Eclypsium security researchers have found a new set of vulnerabilities in the management control firmware used on some Supermicro motherboards. As a result, more than 47,000 of the manufacturer’s servers are vulnerable to attacks.
The vulnerabilities have been named USBAnywhere by the researchers. The errors are in the company’s X9, X10 and X11 boards, writes SiliconAngle.
The vulnerabilities allow hackers to mount a virtual USB drive. The attacker can then, among other things, implant malware and change server settings. The attack can be carried out remotely.
According to the researchers, threats at this level can easily undermine traditional security measures. This puts the device and the integrity of the data on the device at risk. For this reason, organizations must treat these layers of security with the attention they deserve.
Series of errors
The vulnerabilities of USBAnywhere are the result of a series of errors that Supermicro made when designing a Java application. That application is used by the baseboard management controllers in the servers.

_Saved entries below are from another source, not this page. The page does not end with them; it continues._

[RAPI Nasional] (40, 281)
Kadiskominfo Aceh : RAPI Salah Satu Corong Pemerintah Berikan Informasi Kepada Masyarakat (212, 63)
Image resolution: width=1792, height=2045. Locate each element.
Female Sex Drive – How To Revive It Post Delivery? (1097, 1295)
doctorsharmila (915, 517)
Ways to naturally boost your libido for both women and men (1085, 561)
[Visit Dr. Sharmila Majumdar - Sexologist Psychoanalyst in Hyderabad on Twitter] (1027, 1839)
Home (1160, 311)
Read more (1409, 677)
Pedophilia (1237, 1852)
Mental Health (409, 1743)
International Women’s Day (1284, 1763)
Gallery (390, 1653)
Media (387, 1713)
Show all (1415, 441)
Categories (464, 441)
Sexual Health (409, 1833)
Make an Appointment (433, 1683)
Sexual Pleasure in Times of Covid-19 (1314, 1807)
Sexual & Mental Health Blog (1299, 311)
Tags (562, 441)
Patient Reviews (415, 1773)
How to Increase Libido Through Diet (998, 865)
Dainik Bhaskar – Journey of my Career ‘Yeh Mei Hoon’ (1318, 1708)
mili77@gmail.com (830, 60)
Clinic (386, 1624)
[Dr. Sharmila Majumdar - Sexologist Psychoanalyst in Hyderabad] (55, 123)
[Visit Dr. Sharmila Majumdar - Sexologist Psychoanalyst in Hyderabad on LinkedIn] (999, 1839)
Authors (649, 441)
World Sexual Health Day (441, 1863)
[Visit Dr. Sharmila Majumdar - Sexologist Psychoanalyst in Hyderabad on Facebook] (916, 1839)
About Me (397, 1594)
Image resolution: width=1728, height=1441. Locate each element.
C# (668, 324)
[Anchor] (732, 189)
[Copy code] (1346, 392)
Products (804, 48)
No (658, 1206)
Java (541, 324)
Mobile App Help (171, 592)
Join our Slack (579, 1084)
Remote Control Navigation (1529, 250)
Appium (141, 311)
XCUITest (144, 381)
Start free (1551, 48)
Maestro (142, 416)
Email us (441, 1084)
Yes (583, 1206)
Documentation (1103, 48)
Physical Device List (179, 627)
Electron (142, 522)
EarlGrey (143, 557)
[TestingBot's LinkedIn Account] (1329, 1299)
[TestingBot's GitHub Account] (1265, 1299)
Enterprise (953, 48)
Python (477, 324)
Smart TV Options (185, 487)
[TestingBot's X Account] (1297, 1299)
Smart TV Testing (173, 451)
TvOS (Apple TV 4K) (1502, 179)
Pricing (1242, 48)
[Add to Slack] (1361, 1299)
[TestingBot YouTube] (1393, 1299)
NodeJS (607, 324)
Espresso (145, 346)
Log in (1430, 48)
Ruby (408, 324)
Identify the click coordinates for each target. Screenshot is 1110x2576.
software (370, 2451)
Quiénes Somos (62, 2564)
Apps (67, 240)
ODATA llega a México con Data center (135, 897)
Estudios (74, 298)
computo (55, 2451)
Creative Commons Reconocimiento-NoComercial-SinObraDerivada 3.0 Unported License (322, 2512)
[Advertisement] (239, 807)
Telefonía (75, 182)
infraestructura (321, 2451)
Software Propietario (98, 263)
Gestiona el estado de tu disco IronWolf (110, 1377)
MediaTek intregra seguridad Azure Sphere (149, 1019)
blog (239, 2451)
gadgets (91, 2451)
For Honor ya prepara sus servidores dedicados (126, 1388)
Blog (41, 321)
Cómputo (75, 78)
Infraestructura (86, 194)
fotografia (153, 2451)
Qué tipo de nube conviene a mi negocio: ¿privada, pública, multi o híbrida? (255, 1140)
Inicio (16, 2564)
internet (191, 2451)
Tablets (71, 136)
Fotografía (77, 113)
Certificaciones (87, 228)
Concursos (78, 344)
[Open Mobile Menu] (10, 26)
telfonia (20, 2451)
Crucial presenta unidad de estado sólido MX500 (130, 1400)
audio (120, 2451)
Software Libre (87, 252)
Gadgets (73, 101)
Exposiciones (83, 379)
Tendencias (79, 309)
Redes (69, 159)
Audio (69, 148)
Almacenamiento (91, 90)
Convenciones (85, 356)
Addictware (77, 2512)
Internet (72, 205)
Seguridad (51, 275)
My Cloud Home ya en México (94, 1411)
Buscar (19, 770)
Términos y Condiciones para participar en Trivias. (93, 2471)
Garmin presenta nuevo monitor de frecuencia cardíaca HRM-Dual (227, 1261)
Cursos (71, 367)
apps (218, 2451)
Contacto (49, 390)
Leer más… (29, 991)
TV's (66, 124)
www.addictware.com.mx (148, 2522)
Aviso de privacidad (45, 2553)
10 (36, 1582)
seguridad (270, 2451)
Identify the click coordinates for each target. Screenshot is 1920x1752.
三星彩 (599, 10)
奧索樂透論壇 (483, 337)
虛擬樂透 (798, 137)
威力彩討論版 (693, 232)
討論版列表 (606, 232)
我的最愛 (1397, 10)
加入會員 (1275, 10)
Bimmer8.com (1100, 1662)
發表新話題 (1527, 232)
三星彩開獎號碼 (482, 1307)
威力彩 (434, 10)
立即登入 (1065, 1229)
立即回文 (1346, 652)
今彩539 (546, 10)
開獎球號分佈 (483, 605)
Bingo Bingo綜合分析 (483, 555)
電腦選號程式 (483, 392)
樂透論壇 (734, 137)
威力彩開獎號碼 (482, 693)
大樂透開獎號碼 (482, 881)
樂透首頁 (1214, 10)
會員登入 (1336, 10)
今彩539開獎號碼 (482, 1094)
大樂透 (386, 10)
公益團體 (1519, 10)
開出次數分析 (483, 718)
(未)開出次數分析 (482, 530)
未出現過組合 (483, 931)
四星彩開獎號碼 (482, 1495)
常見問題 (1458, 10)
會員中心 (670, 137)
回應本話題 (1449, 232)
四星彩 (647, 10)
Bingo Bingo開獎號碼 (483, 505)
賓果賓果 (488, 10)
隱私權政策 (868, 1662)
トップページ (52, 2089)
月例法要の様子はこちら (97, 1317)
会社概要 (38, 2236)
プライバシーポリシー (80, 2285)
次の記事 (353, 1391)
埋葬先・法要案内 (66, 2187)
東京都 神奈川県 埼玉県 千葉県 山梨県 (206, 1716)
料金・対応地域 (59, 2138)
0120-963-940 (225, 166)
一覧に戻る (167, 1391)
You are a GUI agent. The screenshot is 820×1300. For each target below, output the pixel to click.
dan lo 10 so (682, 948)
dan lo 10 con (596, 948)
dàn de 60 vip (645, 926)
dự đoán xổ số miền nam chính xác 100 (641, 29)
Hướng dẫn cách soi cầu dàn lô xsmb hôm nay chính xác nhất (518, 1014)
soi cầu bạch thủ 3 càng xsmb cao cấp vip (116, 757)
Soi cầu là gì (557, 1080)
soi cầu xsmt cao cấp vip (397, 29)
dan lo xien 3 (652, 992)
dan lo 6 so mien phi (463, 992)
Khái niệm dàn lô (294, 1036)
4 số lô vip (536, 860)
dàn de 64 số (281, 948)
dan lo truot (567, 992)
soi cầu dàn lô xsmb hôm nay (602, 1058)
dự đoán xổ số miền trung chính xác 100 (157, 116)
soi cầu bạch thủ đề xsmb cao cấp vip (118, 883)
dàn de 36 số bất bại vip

The application allows plain-text authentication and does not encrypt network traffic by default. If the encryption is enabled, it is weak and can be cracked by attackers. There are also possibilities to bypass authentication if a user has first authenticated to the virtual media service and then disconnected.
The internal state is linked to the socket file descriptor number of a user. A new user who receives the same number from the BMC’s operating system inherits that internal state, according to the researchers.
Eclypsium reported the vulnerabilities to Supermicro before announcing them. The two companies have worked together on solutions to the problems, which can now be downloaded from Supermicro’s Security Center.
All organizations that use Supermicro X, X10 or X11 are advised to patch their servers as soon as possible.